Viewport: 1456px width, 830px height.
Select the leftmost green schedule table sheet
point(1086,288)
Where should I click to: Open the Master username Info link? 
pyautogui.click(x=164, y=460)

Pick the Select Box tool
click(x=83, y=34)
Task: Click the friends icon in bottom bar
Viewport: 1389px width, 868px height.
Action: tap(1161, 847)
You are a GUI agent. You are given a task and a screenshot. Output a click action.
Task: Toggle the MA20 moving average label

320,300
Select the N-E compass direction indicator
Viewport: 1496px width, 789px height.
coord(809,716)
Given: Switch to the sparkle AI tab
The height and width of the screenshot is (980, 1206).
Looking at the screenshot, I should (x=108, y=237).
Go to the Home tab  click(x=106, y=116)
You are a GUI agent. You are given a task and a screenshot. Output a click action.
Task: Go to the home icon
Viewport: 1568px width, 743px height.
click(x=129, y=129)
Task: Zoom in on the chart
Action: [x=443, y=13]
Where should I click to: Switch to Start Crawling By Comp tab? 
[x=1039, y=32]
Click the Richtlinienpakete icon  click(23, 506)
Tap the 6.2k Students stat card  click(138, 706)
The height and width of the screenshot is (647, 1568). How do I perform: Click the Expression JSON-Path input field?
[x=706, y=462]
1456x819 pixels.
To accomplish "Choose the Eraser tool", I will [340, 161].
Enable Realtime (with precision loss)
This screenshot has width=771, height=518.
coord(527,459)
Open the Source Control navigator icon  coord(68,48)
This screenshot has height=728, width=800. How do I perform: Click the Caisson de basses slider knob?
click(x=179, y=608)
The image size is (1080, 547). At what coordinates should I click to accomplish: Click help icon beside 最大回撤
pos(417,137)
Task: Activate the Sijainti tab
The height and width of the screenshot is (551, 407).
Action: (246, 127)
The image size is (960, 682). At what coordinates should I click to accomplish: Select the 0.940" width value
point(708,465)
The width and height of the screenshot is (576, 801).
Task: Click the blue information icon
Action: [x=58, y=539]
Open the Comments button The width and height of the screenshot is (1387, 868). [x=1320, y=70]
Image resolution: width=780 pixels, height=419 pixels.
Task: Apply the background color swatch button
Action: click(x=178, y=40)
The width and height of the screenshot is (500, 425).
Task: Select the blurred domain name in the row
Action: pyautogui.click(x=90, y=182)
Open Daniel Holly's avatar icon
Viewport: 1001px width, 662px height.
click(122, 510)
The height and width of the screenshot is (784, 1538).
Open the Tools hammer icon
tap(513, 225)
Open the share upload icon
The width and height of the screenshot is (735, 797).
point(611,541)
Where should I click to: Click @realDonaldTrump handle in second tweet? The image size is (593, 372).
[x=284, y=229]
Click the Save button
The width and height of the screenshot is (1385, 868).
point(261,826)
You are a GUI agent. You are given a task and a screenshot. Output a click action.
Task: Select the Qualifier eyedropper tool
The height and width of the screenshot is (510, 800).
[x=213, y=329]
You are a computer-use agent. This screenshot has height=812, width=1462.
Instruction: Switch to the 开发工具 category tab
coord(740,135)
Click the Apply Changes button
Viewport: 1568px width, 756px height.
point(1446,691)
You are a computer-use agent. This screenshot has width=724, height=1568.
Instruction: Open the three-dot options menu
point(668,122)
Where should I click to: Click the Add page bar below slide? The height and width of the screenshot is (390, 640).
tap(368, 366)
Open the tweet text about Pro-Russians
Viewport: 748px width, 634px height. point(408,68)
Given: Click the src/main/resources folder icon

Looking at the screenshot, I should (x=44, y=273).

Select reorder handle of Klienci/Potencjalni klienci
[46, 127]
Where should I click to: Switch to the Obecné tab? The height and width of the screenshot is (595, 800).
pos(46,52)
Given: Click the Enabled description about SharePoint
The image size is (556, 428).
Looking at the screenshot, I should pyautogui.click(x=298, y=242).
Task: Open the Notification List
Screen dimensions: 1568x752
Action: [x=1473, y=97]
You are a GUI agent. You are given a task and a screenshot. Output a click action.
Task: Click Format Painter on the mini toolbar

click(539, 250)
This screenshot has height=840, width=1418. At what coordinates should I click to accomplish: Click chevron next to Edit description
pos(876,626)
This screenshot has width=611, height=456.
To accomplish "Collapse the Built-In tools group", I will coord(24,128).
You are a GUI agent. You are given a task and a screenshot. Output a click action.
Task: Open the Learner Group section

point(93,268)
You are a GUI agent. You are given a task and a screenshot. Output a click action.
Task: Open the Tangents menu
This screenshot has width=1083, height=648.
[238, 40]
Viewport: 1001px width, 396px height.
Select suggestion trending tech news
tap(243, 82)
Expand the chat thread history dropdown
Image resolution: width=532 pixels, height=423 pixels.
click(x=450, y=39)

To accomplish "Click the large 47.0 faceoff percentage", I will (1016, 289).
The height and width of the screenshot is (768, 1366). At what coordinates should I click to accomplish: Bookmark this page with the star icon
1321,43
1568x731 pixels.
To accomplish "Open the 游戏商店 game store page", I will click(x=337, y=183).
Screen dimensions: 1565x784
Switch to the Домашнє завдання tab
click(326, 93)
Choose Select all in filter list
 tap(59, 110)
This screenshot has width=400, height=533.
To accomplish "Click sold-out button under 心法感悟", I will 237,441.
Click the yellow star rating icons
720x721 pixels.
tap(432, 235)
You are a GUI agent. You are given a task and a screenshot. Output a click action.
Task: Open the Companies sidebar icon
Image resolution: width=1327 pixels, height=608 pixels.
================
## Problem description
Count the lines above that contain the string "about", treating uppercase and lowercase as distinct. Reply with the number alone.

## Task response
2